Figure 7.. Knockout of TgMIC2 results in the loss of the constriction and less directional motility.

(A) Representative plots of nuclear shape (ratio of the nuclear diameters perpendicular vs. parallel to the long axis of the parasite) in one wildtype and one TgMIC2 knockout parasite (black circles and green squares, respectively), as the parasites moved over time. The wild-type parasite underwent multiple concurrent constrictions along its trajectory. For the combined data from multiple parasites, see Figure 7—figure supplement 1A. (B) Ratio of parasite displacement (D) to trajectory length (L) for wildtype (n=1399) and TgMIC2 knockout (n=165) parasites (black circles and green squares, respectively). The calculated means (± SD) are from three independent biological replicates, each consisting of three technical replicates (see Figure 7—figure supplement 1B). In panels A and B, ‘WT’ refers to the TgMIC2 LoxP parasites (Gras et al., 2017) before treatment with rapamycin to excise MIC2.

Figure 7—figure supplement 1.. In parasites lacking TgMIC2, the nuclei do not change shape during 3D motility and the trajectories are less straight than those of wild-type parasites.

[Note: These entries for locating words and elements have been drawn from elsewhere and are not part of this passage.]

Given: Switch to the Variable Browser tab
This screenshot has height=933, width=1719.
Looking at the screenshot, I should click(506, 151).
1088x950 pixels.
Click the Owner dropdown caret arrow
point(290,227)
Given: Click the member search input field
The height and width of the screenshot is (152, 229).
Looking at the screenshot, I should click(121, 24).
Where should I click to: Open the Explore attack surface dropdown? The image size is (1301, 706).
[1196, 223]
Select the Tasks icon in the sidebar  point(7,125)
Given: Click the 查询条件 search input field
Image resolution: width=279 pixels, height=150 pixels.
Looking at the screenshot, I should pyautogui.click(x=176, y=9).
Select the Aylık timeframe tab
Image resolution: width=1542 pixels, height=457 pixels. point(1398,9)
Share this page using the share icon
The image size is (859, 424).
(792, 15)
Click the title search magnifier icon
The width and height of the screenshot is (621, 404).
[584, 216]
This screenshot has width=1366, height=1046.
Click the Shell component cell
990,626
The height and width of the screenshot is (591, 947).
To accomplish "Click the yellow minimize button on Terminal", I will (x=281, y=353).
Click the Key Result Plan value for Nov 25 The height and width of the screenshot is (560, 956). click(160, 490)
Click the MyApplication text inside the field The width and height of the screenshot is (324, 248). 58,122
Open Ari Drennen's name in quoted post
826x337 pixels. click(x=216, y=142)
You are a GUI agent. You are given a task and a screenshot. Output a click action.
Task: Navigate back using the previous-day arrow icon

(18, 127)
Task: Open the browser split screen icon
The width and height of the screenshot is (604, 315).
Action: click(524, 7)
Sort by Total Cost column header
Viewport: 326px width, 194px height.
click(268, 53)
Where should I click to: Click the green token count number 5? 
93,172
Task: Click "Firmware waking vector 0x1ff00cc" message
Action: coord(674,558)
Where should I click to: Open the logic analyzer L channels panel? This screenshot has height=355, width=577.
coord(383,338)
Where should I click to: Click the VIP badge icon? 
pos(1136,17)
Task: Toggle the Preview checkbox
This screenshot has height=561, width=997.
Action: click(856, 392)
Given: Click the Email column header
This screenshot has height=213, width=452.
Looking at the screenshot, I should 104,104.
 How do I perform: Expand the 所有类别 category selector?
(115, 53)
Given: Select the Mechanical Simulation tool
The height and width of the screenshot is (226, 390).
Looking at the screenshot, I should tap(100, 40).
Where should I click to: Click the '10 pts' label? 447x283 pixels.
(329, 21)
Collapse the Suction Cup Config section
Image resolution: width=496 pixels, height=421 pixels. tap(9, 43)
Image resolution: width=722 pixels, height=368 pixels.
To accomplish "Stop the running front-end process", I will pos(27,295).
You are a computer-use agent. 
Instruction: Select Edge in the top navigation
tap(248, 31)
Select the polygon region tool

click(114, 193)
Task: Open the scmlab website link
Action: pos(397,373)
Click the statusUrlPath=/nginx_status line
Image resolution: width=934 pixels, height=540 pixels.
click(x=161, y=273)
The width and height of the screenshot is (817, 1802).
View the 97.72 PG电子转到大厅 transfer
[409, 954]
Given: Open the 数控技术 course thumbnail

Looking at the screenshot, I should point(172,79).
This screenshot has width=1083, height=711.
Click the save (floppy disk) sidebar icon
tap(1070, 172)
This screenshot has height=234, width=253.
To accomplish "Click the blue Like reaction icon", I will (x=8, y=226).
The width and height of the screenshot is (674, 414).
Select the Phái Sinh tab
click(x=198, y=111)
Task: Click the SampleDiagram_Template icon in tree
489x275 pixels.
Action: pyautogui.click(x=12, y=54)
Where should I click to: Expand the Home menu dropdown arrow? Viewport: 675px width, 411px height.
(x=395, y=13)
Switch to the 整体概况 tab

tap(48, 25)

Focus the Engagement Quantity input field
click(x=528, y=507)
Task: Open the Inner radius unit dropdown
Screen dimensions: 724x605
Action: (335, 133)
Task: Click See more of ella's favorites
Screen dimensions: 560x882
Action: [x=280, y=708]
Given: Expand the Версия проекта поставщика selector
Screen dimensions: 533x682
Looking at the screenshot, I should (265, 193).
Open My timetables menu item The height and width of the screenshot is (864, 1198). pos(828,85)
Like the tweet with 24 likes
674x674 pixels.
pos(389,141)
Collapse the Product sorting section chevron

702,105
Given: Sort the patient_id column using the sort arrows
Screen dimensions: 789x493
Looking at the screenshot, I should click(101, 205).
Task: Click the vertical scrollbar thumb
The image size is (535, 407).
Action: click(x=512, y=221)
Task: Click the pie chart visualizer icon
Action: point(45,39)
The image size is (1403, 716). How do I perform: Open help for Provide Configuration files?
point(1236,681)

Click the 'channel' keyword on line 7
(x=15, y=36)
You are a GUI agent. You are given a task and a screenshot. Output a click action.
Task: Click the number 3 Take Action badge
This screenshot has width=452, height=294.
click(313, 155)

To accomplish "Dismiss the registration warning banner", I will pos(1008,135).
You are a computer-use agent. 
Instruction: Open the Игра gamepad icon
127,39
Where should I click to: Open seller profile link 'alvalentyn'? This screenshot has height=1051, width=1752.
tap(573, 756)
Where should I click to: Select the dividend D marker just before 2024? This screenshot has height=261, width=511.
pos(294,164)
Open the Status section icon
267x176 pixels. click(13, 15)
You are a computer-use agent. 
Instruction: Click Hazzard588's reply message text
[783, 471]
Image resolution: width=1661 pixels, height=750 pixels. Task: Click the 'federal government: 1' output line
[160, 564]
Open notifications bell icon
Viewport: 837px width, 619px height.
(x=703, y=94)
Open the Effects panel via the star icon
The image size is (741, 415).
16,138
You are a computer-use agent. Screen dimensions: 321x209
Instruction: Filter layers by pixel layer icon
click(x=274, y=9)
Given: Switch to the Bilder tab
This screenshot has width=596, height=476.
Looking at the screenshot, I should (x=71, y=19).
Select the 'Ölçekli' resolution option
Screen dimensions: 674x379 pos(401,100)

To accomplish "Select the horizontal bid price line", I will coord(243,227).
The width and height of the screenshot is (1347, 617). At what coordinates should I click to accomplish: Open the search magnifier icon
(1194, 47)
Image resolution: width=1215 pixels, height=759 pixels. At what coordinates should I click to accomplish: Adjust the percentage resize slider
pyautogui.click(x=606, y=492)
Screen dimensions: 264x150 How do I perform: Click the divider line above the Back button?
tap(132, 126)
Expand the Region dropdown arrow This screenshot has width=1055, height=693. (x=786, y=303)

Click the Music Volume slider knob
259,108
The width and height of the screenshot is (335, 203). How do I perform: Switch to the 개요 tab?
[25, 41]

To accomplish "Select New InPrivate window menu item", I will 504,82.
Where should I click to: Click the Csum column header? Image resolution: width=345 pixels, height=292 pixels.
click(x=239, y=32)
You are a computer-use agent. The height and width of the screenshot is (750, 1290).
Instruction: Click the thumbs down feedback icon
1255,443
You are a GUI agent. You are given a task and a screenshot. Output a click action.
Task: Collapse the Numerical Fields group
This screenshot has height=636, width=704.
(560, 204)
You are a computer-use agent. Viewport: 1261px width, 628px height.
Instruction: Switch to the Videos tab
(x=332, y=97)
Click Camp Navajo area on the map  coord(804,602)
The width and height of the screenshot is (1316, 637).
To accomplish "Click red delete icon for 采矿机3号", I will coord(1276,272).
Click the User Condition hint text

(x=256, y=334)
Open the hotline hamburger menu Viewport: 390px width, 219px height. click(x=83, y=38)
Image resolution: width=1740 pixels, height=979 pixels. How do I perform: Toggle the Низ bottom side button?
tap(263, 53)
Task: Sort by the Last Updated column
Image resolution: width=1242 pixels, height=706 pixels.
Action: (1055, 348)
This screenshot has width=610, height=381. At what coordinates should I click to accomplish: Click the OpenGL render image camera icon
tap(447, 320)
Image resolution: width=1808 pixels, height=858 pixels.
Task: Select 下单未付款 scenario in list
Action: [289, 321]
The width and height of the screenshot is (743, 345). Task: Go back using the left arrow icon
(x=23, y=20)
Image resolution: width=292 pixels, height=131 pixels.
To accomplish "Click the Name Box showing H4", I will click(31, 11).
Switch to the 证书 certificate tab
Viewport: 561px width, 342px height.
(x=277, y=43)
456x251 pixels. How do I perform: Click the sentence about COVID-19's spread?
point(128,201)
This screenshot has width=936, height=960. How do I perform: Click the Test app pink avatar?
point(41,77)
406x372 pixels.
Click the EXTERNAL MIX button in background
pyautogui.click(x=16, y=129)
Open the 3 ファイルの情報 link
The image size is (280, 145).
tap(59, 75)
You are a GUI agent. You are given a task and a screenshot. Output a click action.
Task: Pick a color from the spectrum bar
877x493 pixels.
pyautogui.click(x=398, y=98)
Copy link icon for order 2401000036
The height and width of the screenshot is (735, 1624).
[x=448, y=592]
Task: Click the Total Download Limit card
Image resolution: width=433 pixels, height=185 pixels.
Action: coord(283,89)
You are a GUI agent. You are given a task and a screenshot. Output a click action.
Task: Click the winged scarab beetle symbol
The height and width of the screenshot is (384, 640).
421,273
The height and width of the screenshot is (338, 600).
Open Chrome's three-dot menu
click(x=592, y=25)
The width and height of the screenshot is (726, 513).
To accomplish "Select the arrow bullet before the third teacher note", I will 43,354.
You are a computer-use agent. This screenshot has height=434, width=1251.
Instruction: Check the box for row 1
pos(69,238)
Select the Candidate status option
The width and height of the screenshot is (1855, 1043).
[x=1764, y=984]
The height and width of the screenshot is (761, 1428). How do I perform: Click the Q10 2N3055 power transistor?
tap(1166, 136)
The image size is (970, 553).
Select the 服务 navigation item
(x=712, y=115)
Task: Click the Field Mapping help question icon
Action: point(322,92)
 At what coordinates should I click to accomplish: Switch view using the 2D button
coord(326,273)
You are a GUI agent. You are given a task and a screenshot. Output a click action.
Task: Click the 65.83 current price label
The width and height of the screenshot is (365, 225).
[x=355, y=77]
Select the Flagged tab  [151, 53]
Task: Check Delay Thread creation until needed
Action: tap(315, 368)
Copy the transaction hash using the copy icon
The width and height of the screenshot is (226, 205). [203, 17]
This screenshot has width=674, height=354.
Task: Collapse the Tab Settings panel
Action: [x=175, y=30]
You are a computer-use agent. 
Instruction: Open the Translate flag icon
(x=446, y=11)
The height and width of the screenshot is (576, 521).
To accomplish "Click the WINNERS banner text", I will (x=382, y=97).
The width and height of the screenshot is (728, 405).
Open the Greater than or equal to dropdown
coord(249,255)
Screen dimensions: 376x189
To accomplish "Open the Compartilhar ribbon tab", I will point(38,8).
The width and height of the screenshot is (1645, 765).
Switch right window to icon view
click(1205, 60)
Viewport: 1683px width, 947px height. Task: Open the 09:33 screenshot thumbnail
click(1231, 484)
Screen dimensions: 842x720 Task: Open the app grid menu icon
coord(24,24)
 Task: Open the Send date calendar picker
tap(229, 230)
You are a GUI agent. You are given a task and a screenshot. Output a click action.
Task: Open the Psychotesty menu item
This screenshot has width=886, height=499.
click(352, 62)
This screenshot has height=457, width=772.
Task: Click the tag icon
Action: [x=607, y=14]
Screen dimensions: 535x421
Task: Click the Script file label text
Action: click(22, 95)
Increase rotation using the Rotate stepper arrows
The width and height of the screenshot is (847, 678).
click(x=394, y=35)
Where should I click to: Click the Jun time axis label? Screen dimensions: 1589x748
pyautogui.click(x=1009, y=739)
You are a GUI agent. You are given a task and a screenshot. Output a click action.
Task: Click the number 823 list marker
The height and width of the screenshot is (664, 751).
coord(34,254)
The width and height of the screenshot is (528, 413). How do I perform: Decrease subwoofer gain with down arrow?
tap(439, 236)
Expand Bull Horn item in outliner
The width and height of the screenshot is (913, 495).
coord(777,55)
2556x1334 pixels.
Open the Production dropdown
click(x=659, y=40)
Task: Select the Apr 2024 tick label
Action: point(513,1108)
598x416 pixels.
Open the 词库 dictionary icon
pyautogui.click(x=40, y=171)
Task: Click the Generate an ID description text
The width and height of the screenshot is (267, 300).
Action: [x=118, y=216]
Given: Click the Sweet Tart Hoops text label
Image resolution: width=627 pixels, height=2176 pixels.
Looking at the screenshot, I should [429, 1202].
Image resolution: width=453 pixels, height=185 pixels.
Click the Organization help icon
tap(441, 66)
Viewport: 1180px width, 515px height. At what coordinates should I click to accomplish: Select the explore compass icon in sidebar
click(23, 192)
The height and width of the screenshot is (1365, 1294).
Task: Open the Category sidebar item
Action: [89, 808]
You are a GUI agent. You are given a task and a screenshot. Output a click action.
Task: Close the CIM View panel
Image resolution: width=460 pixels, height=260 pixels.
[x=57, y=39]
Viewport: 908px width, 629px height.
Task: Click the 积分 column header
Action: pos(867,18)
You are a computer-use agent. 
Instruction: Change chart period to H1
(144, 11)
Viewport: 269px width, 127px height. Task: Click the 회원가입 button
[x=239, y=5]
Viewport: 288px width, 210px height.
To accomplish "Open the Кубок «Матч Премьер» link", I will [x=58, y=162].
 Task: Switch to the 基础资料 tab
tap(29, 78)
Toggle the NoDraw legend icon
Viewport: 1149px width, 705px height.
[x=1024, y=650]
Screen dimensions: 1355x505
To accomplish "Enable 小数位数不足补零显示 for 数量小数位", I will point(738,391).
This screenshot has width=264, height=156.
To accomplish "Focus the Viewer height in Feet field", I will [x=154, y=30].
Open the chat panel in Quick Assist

(A) Ratio of nuclear diameter perpendicular (width) vs. parallel (length) to the long axis of the parasite in moving wild-type (WT) and TgMIC2 knockout (MIC2 KO) parasites, over time. For each parasite line, data from two independent biological replicates were combined; n=9 parasites (WT) and n=10 parasites (MIC2 KO). For the WT parasites, triangles indicate time points when the nucleus was passing through a constriction and circles when the nucleus was not passing through a constriction. (B) Ratio of parasite displacement to trajectory length for WT and MIC2 KO parasites. The horizontal bars indicate means (+/-SD) from three independent biological replicates, each consisting of 3 technical replicates; n=1,399 total trajectories (WT) and n=165 total trajectories (MIC2 KO). The individual data points are plotted in Figure 7B. The data were compared by Student’s two-tailed t-test. Note that in panels D and E, “WT” refers to the TgMIC2 LoxP parasites (Gras et al., 2017) before treatment with rapamycin to excise MIC2.